▶ STATED GOAL: Copy the lines from the one with "The image size is (415, 886)." to the one with "Looking at the screenshot, I should point(823,97).", inclusive, without changing a character.

Target pointing data

---------------

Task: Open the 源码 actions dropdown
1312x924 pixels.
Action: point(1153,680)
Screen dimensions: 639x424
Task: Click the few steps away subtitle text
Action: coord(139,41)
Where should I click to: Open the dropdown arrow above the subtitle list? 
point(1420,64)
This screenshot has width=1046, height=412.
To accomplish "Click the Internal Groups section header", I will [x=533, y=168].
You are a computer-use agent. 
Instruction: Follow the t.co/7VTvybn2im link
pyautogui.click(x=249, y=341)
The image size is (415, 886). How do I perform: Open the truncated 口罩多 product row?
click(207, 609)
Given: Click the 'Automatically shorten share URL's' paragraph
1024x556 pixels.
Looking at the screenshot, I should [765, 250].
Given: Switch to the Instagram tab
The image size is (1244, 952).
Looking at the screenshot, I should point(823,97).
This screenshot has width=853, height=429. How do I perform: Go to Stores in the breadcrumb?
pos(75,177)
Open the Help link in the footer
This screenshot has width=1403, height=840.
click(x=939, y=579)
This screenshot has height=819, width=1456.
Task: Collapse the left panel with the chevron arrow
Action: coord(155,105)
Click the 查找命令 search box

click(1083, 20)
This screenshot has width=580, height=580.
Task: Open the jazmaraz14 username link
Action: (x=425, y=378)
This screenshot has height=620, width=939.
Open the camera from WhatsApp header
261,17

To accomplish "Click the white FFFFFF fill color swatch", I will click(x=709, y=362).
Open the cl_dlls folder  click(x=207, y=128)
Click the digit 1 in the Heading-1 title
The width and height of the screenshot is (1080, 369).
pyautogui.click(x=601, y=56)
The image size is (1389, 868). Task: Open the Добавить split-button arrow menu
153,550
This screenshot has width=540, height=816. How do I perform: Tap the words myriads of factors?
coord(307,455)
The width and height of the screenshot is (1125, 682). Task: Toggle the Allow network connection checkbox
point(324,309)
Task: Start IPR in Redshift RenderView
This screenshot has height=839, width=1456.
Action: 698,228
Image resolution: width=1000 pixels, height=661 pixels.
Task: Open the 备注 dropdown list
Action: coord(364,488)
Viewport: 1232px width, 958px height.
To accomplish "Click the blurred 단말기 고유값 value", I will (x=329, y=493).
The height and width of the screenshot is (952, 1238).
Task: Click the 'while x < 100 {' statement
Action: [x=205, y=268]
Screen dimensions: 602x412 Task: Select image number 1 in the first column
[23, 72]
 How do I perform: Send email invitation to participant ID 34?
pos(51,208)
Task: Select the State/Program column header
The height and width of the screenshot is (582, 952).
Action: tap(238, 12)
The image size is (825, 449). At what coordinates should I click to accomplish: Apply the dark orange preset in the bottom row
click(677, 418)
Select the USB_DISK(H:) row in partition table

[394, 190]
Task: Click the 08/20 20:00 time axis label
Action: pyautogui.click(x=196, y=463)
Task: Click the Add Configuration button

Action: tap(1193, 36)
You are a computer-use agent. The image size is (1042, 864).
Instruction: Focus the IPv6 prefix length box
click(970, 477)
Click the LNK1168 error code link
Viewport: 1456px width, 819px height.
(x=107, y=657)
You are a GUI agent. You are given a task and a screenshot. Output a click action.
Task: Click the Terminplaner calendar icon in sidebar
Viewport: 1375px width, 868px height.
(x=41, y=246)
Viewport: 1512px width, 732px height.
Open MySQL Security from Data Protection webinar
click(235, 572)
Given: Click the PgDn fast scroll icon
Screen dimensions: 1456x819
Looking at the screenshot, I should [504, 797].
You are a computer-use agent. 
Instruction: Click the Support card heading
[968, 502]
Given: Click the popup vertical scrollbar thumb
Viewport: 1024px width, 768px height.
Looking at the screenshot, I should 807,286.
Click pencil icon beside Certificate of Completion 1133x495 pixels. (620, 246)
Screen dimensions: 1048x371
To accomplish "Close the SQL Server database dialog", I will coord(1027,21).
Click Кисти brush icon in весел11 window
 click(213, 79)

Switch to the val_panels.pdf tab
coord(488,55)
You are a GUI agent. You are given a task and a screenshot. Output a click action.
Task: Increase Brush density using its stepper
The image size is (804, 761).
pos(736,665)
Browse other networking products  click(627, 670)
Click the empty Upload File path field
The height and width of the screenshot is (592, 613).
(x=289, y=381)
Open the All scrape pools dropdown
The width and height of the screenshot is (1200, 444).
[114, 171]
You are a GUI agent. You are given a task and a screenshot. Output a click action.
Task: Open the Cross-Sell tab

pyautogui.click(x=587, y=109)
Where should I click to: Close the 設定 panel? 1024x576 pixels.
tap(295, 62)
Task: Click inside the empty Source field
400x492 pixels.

---------------

▶ WRITTEN ANSWER:
The image size is (415, 886). How do I perform: Open the truncated 口罩多 product row?
click(207, 609)
Given: Click the 'Automatically shorten share URL's' paragraph
1024x556 pixels.
Looking at the screenshot, I should [765, 250].
Given: Switch to the Instagram tab
The image size is (1244, 952).
Looking at the screenshot, I should point(823,97).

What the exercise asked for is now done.